Все было гораздо фантастичнее. Домик в Ялте хранила на расстоянии Olga Chekhoff – королева красоты Третьего рейха, любимая актриса Гитлера, а в прежней жизни – племянница Ольги Книппер и жена Михаила Чехова (племянника Антона Павловича). В 1941 году Ольга Чехова упирала на свои заслуги перед германским правительством, а в 1945-м – на свои заслуги перед советской разведкой. Мария Павловна держалась с мужеством человека, не ведающего об истинном положении дел. А то бы, наверное, умерла от инфаркта: она не была авантюристкой. В кабинете и спальне Чехова все вещи честно лежат на тех местах, где были оставлены хозяином.
Частая гостья Чеховых переводчица Татьяна Щепкина-Куперник нахваливала их дом довольно бестактно: “У Чеховых поражало меня всегда: откуда у этой семьи, начавшей жизнь в провинции, в мещанской обстановке, в бедности, явился такой огромный вкус и такое благородство и изящество? Ни одной вещи не было, которая бы резала глаз, ничего показного: какое-то внутреннее достоинство чувствовалось в доме и в обстановке Чеховых – как и в них самих”. Она имела в виду вот что. Это не дом преуспевающего писателя. Нет там плюша, тяжких диванов-шкафов-комодов, мясистой тропической зелени – всей этой сытной тесноты, свидетельствующей, что жизнь финансово удалась. Простую легкую мебель может запросто передвигать с места на место один человек.
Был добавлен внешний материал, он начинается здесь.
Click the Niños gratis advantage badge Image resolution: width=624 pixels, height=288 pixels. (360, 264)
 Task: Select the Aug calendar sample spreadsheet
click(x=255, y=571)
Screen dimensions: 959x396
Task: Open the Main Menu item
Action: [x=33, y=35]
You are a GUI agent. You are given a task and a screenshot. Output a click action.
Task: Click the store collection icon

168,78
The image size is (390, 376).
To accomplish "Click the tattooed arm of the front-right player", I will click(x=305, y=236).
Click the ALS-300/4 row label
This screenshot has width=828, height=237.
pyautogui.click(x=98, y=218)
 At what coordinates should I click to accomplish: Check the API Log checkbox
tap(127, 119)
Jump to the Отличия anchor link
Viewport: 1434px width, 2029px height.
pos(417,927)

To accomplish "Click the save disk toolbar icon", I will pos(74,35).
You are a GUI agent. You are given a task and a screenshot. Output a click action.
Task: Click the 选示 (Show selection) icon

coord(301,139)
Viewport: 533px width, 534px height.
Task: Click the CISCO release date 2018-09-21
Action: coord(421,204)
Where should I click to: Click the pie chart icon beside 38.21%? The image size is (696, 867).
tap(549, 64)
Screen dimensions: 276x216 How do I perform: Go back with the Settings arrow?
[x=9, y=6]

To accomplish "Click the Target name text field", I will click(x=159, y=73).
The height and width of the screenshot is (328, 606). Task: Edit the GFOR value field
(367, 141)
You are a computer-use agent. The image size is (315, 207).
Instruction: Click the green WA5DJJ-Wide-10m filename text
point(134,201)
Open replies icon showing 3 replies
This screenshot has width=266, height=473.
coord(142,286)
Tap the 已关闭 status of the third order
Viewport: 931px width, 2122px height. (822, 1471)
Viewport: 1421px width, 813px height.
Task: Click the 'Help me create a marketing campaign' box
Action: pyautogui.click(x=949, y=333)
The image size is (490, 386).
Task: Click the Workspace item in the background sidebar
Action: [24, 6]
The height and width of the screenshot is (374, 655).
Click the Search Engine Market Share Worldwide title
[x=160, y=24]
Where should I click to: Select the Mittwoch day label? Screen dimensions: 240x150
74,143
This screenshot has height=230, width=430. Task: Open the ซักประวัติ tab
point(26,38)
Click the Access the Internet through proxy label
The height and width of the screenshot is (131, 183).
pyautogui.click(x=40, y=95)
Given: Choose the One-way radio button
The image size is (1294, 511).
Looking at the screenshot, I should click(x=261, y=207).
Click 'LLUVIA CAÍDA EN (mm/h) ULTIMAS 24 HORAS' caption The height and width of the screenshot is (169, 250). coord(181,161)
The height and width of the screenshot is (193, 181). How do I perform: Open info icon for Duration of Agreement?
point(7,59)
Это и не модный артистический дом – там царит почти стародевическая опрятная умеренность и почти нет “современного искусства”, если не считать двух абрамцевских шкафчиков и работ Левитана (фотографии знаменитых знакомых веером повесила на стену уже Мария Павловна). И даже не интеллигентская “профессорская квартира”: в доме Чехова не наблюдались развалы бумаг и почти не было книг – только энциклопедия и медицинские справочники в застекленном шкафу.
Нет практически ничего, что идентифицировало бы это жилище с биографией хозяина. Хозяин этого дома не любил свою биографию. Сюжет ее, впрочем, был того достоин: “выдавливать из себя по капле раба” – не слишком-то завидная участь. Чехов полагал, что если выдавить раба, то в человеке останется одно лишь прекрасное – и лицо, и одежда, и душа, и мысли, и милый домик в Ялте. Но ошибся в прогнозе. Когда доктор Чехов проснулся от удушья и впервые в жизни вызвал к себе врача, жена побежала колоть лед для компресса, чтобы унять кровотечение. “На пустое сердце лед не кладут”, – остановил он ее. Специфичную саркастическую интонацию, конечно, не передают кавычки, проставленные Книппер в мемуарах: мизантропический юмор, принятый между братом и сестрой, она вообще считывала плохо, наполняла пафосом, воспринимала всерьез и постоянно обижалась. Это и были последние слова Чехова. Все остальное было произнесено им всего лишь в рамках принятого среди врачей ритуала.